The worlds of song-writing and ASMR draw ever closer. Last week Phoebe Bridgers appeared on an ASMR Youtube channel, and this week Big Thief’s Adrianne Lenker releases a pair of solo albums recorded with a binaural mic, capturing every tiny alcove of her voice, alongside ASMR-type sounds – fire, a paint brush, pine needles, whispers – in a wood cabin that “felt like the inside of an acoustic guitar”.
April was a month of hollowed-out space and time for a lot of us this year. Lenker spent it in the aforementioned cabin in deepest Massachusetts, demanding “emptiness, tell me about your nature,” as she wrote and recorded songs that are sparse yet thick with harmony. Making music in a wood cabin sounds all a bit bearded hipster, but with Lenker it’s not a pose: her voice belongs to the natural surroundings.
Lenker’s solo work always remains as refined as the full-band output of Big Thief, yet it’s rawer, stripped of snares, her writing laid bare. A fast and prolific crop of songs on albums like 2018’s ‘abysskiss’ earned Lenker critical adoration and fans like Laura Marling and Carly Rae Jepsen, and it’s easy to see why. Emotional dial twisted high, her music is a direct channel of feeling rather than a product of heavy labour.

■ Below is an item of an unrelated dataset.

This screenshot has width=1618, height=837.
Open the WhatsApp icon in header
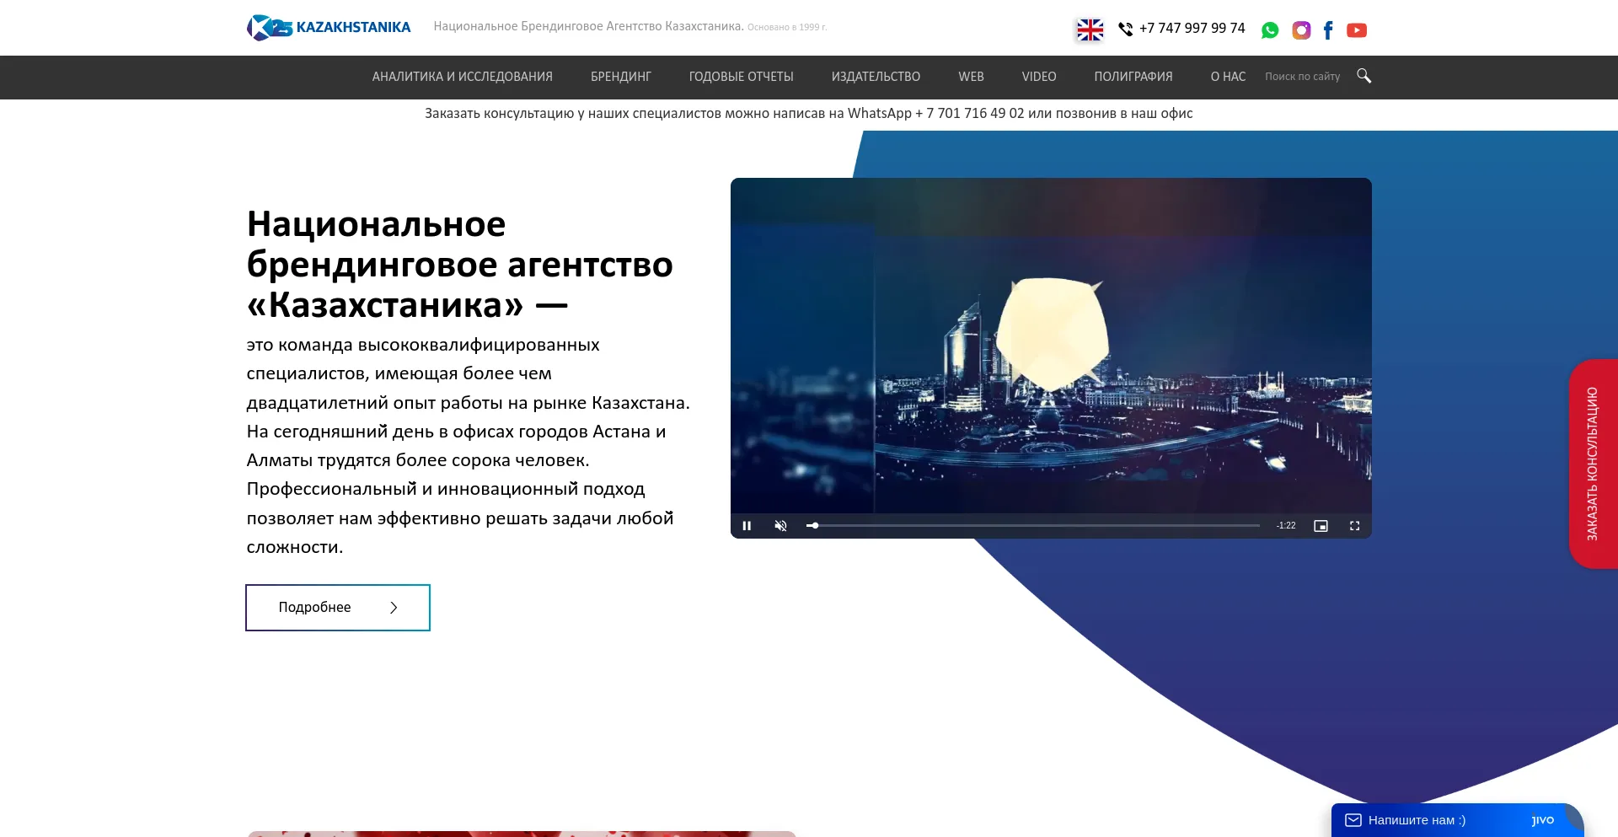[x=1270, y=30]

On ‘songs’, Lenker emerges from the tunnel of a break-up, blinking in the bright April light. Like throwing out a good winter coat at the start of summer, she’s tempted to discard the memories that feel burdensome. But she knows one day they’ll be good memories, so she captures them before they’re forgotten. She layers complex fingerpicked melodies on tape, and floods them with remembered fragments and plain honesty. Nature follows her everywhere: blueberries, cherry juice, red oak, moss, smoke, every season, every colour of every sky. She notes that “you are as far from me as memory”, a statement as deliciously ambiguous as anything Bob Dylan would write. By ‘dragon eyes’, near the album’s end, she removes the “you” of her heartbreak from the words, stripping down to herself: “I just want a place with you / I just want a place”.

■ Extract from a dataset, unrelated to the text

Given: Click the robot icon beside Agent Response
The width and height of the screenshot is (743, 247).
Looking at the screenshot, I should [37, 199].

Given her emotive pelt, Lenker’s lyrics are startlingly brief, and written down can seem small, even glib. The shrug of ‘not a lot, just forever’ would’ve made a good Tumblr blog name ten years ago. The line “wanna listen to the sound of you blinking” almost reads like a tweet sent in beer-fuelled sentiment, but it’s a completely different creature when Lenker sings it. You’re compelled to rewind, and hear the barely-camouflaged poetry. Comparisons to Dylan or Joni Mitchell feel corny yet irresistible: songs like ‘zombie girl’ get so close to the undefinable quality that makes those artists great. But really, there is nobody quite like Lenker.

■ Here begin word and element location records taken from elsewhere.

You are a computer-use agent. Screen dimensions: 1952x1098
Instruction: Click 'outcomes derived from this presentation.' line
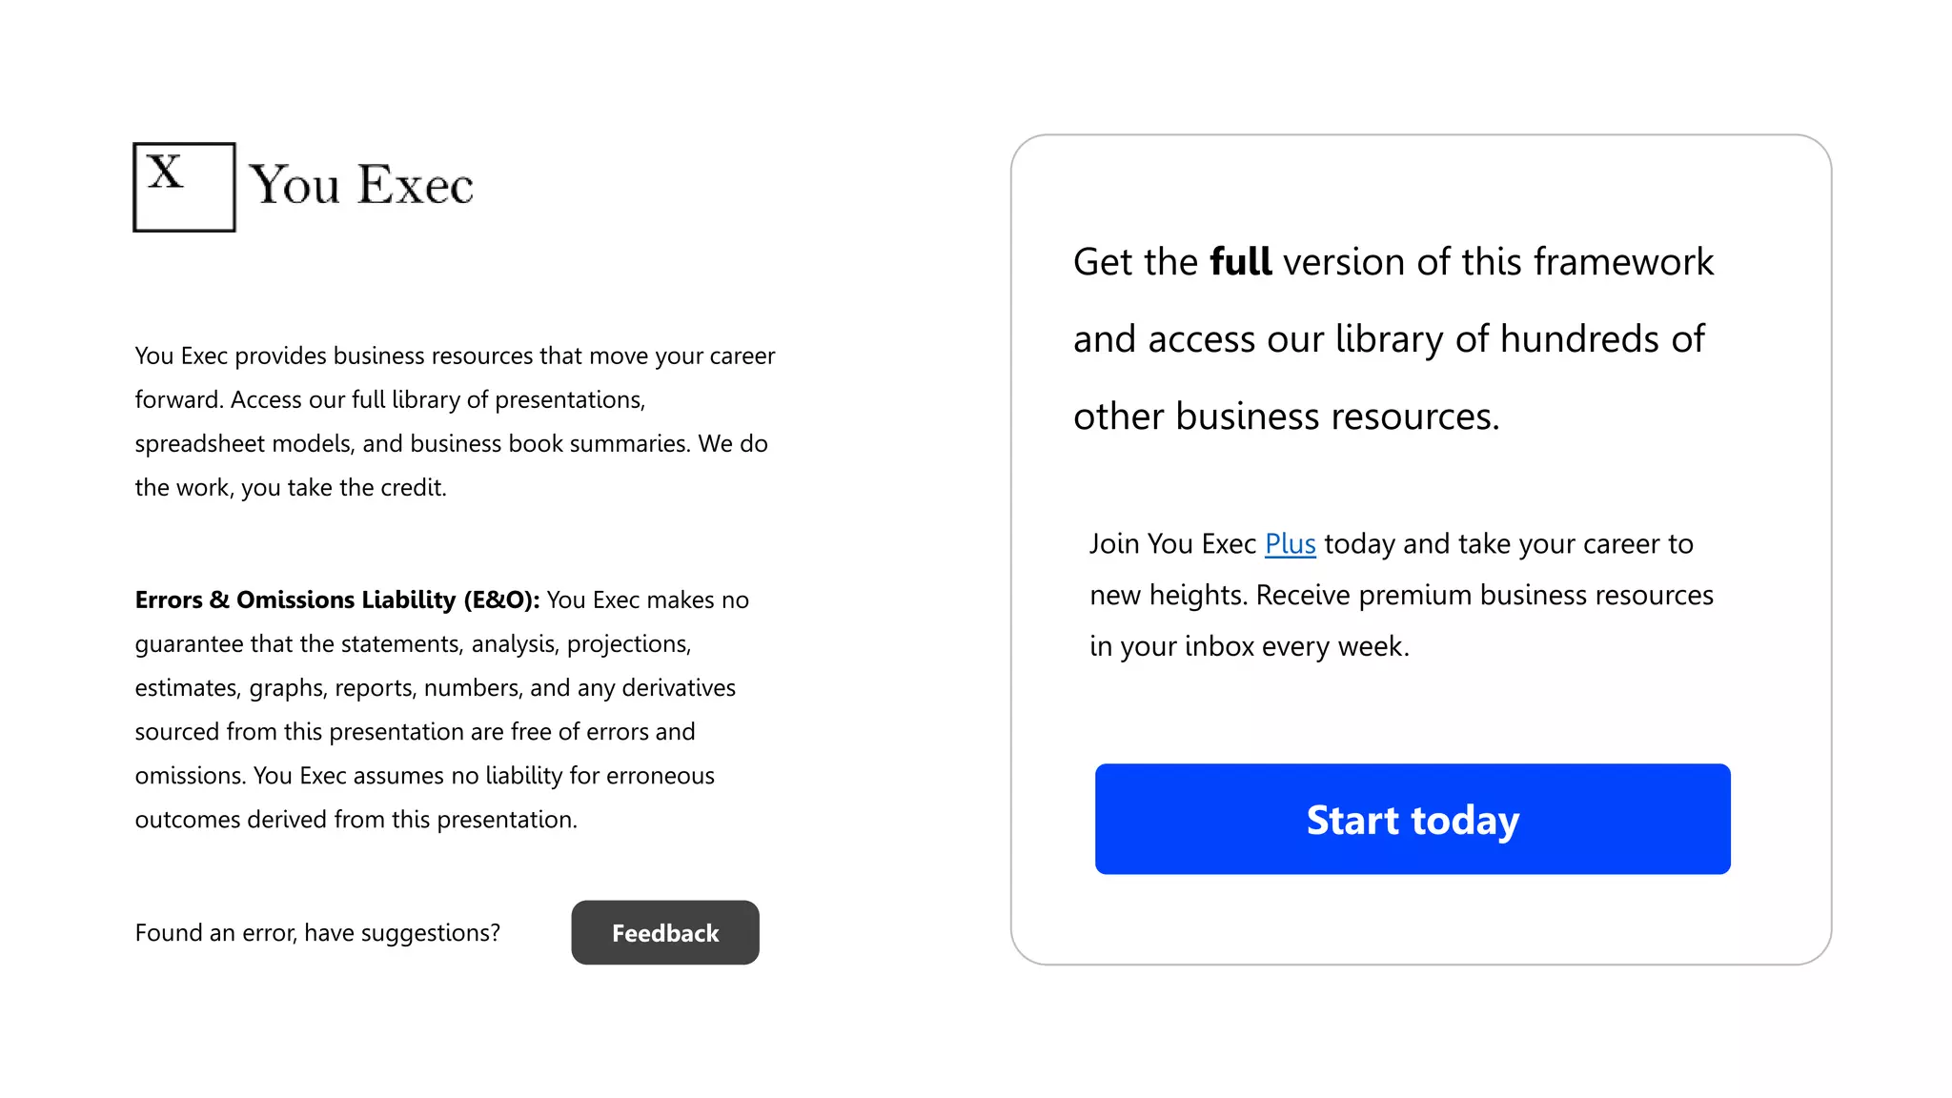356,820
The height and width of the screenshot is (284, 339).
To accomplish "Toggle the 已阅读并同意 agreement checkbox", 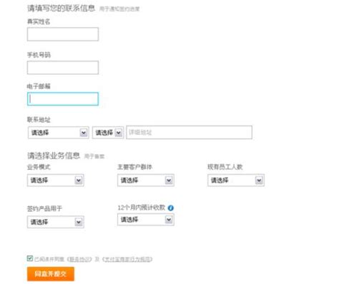I will click(30, 258).
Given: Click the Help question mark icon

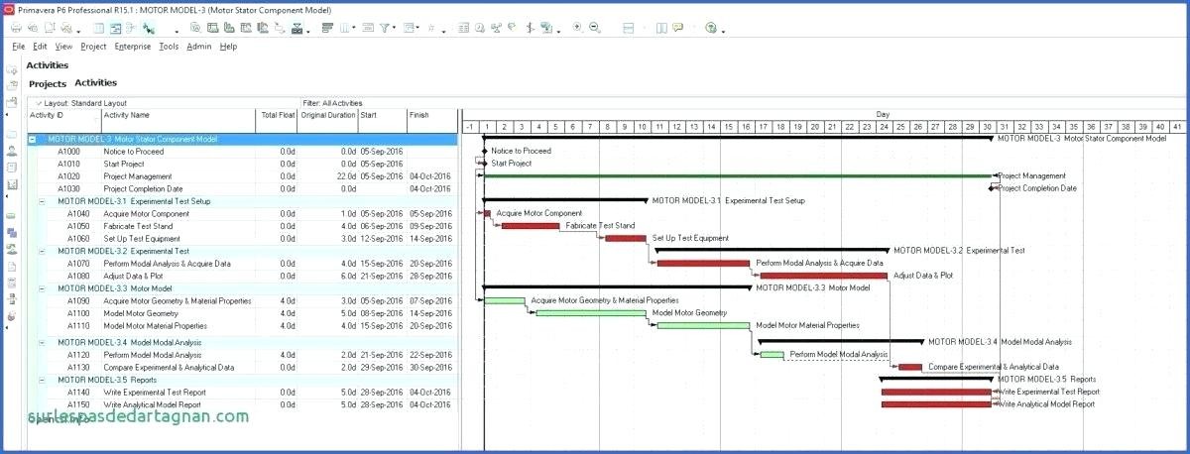Looking at the screenshot, I should click(x=711, y=29).
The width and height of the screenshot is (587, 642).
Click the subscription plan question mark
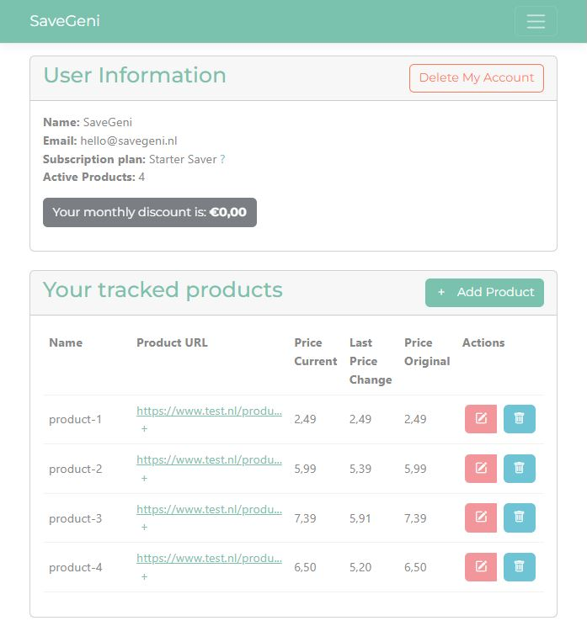point(222,160)
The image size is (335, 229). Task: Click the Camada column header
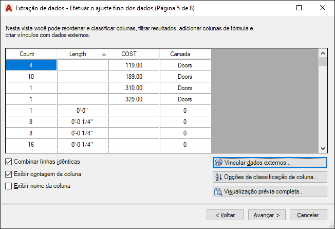[185, 54]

Acoustic guitar is the only ‘real’ instrument on both albums. When you’re a lyricist as skilled as Lenker, though, your guitar-work is oft overlooked. ‘instrumentals’ partly fixes that. Of its two tracks, ‘music for indigo’ roams over twenty minutes, ‘mostly chimes’ sixteen, requiring a focus often shelved in this snippety TikTok era. The binaural mic captures guitar, chimes, birds, footsteps, and sighs, the intimacies of Lenker’s environment and musicianship. It’s hard to completely lose yourself these days – there aren’t enough wood cabins to go around, for a start – but ‘instrumentals’ gets you pretty close. Its presence ensures that the tracks on ‘songs’ aren’t caught in a context-less zoo, but breathe untethered in their natural setting.
Lenker’s music constantly invites adjectives like ‘instinctive’, ‘intimate’, and ‘vulnerable’, and all of these are true, but bury the force that sets her apart. Like ASMR videos, these two new albums allow you to be still. But any contemplation or resolution really occurs via Adrianne Lenker’s vigour and, yes, vulnerability – which is probably why listening to ‘songs’ and ‘instrumentals’ feels like pressing down on a bruise, then letting go.